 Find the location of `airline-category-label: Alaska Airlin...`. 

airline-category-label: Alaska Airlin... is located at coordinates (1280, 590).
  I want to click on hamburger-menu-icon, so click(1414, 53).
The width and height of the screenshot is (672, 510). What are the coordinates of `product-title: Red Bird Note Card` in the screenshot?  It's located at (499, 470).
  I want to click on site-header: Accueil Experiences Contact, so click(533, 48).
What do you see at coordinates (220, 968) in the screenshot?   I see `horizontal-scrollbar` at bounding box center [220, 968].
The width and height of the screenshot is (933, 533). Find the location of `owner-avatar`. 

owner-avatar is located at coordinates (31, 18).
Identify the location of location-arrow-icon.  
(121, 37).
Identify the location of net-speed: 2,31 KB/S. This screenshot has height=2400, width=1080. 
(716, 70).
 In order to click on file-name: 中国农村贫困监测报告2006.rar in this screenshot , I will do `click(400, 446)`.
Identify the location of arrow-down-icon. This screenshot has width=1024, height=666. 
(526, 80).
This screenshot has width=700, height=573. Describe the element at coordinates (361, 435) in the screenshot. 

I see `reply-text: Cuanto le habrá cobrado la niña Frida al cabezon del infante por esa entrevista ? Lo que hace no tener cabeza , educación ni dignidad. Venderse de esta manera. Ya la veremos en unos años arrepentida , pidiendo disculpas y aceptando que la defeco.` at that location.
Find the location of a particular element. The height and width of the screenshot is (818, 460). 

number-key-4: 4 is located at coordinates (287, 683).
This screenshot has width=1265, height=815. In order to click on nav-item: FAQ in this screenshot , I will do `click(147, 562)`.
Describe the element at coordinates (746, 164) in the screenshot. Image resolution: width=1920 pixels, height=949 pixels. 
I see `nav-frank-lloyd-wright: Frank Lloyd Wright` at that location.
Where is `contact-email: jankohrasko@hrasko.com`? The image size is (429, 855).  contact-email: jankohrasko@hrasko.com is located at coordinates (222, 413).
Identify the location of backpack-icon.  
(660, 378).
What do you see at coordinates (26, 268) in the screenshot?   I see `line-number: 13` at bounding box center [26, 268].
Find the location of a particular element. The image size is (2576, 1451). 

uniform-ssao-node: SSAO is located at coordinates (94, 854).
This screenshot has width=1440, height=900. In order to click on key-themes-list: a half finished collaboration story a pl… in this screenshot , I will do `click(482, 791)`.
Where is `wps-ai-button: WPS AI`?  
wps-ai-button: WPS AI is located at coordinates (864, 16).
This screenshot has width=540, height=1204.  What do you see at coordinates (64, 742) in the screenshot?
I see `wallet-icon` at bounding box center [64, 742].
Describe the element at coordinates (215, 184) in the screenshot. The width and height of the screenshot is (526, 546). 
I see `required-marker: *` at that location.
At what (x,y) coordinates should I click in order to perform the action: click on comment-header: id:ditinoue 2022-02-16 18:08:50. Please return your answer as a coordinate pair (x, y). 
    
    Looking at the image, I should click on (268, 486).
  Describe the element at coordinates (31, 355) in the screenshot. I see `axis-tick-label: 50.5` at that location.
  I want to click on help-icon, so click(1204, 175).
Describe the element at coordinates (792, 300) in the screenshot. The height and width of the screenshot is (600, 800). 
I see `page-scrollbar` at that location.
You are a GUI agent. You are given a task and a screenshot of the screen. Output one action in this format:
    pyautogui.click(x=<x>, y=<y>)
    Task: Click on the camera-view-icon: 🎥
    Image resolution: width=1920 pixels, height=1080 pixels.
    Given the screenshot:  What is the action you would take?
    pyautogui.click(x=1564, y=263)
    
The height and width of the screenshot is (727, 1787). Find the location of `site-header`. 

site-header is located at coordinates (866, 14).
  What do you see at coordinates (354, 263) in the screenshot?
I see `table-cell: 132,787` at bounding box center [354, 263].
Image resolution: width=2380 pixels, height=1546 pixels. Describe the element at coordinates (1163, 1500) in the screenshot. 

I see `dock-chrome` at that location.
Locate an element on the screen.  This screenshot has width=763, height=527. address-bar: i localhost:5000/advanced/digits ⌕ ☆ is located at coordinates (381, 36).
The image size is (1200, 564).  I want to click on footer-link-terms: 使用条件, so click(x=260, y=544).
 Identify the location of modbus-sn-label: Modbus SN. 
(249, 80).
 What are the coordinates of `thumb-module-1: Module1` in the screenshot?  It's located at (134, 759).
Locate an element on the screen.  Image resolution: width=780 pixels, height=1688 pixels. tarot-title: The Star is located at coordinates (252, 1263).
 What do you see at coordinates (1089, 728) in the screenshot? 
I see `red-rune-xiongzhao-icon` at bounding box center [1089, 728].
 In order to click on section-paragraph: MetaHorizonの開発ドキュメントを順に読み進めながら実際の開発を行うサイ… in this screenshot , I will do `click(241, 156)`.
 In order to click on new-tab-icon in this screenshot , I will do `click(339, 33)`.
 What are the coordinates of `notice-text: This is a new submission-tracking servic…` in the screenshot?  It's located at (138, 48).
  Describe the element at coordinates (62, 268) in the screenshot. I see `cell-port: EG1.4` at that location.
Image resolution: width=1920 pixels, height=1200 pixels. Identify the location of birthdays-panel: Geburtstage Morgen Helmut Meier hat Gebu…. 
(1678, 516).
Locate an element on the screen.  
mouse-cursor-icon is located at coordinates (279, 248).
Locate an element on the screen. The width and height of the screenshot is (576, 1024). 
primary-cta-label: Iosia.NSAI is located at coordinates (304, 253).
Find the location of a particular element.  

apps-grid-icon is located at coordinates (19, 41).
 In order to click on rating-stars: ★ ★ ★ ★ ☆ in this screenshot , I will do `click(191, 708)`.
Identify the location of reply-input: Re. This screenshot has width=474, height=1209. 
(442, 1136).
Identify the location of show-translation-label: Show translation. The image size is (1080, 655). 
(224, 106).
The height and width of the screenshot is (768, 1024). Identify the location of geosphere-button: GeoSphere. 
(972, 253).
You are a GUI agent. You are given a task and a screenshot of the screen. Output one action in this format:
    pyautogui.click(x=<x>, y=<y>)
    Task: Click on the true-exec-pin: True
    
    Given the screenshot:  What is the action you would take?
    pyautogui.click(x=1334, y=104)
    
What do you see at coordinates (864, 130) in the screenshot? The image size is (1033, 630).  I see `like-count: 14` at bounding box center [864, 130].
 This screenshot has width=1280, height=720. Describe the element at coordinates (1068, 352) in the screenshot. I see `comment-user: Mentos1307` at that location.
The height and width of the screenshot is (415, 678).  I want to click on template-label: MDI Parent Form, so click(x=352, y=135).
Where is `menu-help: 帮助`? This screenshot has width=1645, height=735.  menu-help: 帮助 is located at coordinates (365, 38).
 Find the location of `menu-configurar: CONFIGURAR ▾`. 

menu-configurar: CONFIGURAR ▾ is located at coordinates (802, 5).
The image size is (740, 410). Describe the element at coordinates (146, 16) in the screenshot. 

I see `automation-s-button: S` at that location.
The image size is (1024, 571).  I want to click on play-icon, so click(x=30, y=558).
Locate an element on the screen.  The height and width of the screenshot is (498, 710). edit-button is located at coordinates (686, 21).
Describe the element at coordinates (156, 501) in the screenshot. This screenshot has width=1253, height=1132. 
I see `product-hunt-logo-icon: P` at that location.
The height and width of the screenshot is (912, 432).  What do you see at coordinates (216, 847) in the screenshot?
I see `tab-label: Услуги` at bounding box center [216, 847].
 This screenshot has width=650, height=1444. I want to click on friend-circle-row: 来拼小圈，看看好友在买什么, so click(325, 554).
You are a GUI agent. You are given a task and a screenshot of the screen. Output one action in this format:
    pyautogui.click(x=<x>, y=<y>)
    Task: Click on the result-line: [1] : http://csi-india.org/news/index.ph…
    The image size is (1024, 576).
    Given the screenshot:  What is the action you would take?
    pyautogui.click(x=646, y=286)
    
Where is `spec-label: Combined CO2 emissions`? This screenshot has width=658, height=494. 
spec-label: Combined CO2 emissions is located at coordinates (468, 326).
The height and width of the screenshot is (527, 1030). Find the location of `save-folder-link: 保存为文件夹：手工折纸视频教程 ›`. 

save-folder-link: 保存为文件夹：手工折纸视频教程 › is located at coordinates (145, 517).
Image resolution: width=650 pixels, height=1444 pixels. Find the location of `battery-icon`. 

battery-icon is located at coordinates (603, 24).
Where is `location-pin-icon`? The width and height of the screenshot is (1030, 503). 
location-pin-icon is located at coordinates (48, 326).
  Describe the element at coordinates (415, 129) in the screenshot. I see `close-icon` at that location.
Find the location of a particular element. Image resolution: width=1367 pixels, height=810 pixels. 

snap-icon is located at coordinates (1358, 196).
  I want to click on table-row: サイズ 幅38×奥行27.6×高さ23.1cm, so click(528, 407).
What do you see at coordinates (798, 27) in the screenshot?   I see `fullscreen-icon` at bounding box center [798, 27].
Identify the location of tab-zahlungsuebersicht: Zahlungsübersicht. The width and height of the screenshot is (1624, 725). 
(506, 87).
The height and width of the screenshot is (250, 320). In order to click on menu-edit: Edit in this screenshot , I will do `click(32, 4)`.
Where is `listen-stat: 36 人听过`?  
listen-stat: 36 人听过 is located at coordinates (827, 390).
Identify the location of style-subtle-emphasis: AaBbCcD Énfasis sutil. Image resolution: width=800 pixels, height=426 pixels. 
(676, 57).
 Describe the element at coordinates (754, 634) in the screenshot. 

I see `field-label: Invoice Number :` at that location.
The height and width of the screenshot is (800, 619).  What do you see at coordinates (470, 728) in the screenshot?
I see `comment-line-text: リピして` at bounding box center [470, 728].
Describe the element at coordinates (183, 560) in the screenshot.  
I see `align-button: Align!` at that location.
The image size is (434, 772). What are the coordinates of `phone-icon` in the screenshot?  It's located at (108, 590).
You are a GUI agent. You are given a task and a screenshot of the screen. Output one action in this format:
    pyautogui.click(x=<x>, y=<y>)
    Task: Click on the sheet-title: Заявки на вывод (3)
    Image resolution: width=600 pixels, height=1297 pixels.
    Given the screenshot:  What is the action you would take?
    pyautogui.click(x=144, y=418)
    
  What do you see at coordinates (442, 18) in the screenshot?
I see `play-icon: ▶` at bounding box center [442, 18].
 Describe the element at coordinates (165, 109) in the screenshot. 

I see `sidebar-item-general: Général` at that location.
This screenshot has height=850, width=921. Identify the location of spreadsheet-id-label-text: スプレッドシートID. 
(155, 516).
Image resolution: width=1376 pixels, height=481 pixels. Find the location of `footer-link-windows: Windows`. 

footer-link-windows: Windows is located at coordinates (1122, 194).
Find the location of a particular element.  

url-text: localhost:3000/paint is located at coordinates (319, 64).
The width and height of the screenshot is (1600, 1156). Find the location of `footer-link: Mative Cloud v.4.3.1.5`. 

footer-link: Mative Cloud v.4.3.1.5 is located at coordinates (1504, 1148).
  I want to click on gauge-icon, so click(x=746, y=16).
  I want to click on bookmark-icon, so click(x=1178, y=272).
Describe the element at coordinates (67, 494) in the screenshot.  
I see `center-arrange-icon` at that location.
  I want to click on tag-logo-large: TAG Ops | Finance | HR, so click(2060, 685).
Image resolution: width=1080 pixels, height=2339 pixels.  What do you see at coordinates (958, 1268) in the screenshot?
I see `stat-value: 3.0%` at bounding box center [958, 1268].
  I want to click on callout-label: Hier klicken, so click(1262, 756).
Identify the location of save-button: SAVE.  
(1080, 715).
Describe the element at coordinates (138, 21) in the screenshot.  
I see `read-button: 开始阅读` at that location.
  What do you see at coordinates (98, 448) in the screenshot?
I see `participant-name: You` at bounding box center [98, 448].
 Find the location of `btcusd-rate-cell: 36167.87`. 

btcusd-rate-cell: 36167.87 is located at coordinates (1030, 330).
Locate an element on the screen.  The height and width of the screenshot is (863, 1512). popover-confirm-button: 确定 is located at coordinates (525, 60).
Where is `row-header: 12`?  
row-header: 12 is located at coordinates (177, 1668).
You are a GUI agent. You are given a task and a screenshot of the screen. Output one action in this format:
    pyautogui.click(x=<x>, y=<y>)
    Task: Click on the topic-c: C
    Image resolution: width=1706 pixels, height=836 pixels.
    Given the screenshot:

....................

> _Exercise_: Reproduce the material verbatim, starting at its first line and ending with the line that contains "What do you see at coordinates (220, 968)", including both of those lines.

> _Result for this exercise_:
 Find the location of `airline-category-label: Alaska Airlin...`. 

airline-category-label: Alaska Airlin... is located at coordinates (1280, 590).
  I want to click on hamburger-menu-icon, so click(1414, 53).
The width and height of the screenshot is (672, 510). What are the coordinates of `product-title: Red Bird Note Card` in the screenshot?  It's located at (499, 470).
  I want to click on site-header: Accueil Experiences Contact, so click(533, 48).
What do you see at coordinates (220, 968) in the screenshot?   I see `horizontal-scrollbar` at bounding box center [220, 968].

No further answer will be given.